Furthermore, since (in One Parent One Language method) it initially feels unnatural for one parent to speak his second language to his baby, it initially feels even more unnatural or strangely embarrassing when both parents speak their second language to their child. Real-world experience shows that these feeling go away completely in about 6-12 month. Any idea of speaking to the child in parents’ native tongue then becomes unnatural. Several parents report slight tendency to speak their second language to all children.
Interestingly, this tendency was used by at least one parent as a “white lie” answer to his daughter’s question: “Why do you speak to me in English, Daddy, and to others in Slovak”. Father replied: “I can only speak in English to babies.” Later on, when his daughter grew older and wiser, his white lie was uncovered, but his daughter did not resent it since he was able to justify himself by explaining the advantages of the second language and giving her the choice to go back to Slovak (his native language), which she promptly refused.
During the first few years of the child’s life, the minority language will be dominant. This situation will be reversed around the age of 3, thanks to the increased exposure to the majority language environment.
Both parents must know the second language very well. They must also expect to spend extra effort improving his knowledge while their baby grows up. To help your baby learn the second language effortlessly, a complete environment in the second language must be created: films, books, even TV shows if possible. This will provide immersive experience with culture and context of the language. These tasks require time. But the experience is very rewarding for both parents.
Even if your command or accent in you second language are slightly imperfect, you will do no harm to your kid even if your accent is somewhat imperfect. Will your baby be perfectly bilingual? It depends on many factors. Your future situation may change and you may spend less time with your baby. But even then your baby will speak the second language very well and it will be worth your time a thousand times.
While it is OK if your accent is slightly distorted, grossly incorrect accent is a no-no. You do not have to worry if you had native speakers for teachers. Alternatively, if you watched much TV or movies in your second language, your accent may be very good indeed. But you should review your accent with a native speaker.

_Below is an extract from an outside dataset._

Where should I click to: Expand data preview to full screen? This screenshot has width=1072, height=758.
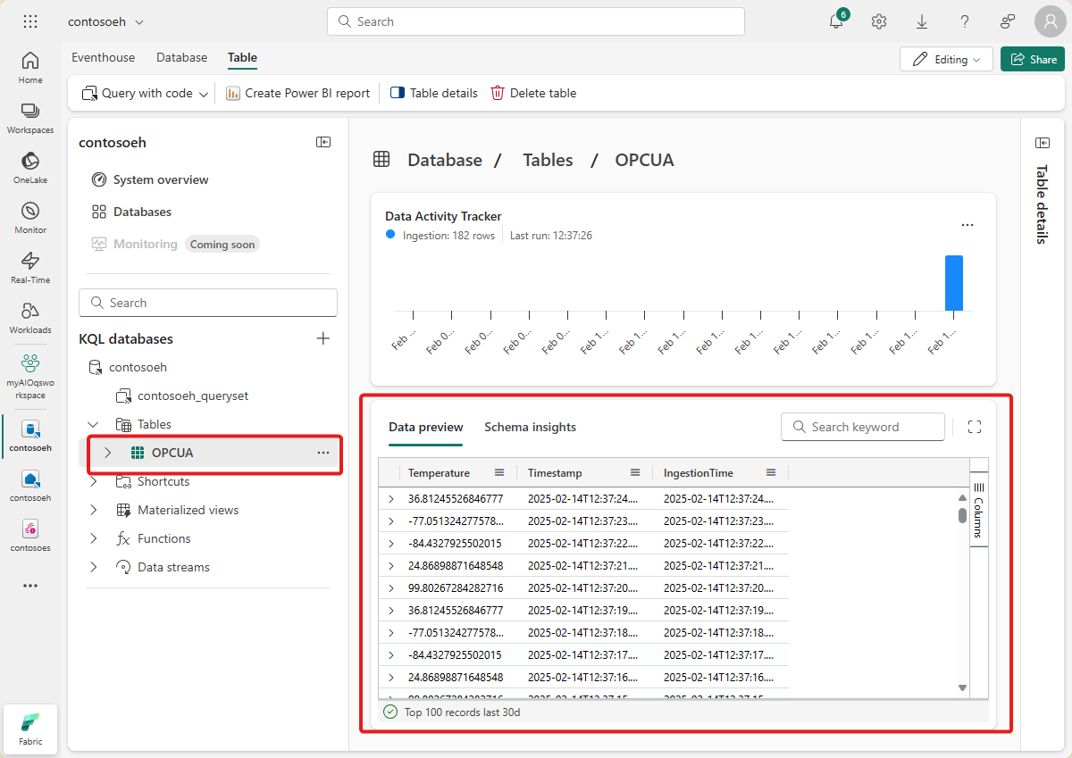(x=975, y=426)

In Germany, there was a whole generation of kids brought up by their native German mothers in English. After WWII, it was cool to speak English due to U.S. occupation of Germany. Unfortunately these mothers spoke English with a strong accent and incorrect vocabulary. Consequently, these kids learned a very bad kind of English. Be sure to get an independent appraisal of your language skills before you embark on raising your offspring in your second language.
Majority language is the language that most people speak to you child. Minority language is the language that only a few people speak to your child. Example: a child in United States, with both parents native North Americans, who have good command of French, but there are no French in the neighborhood. In this example, French is the minority language, and English is the majority language.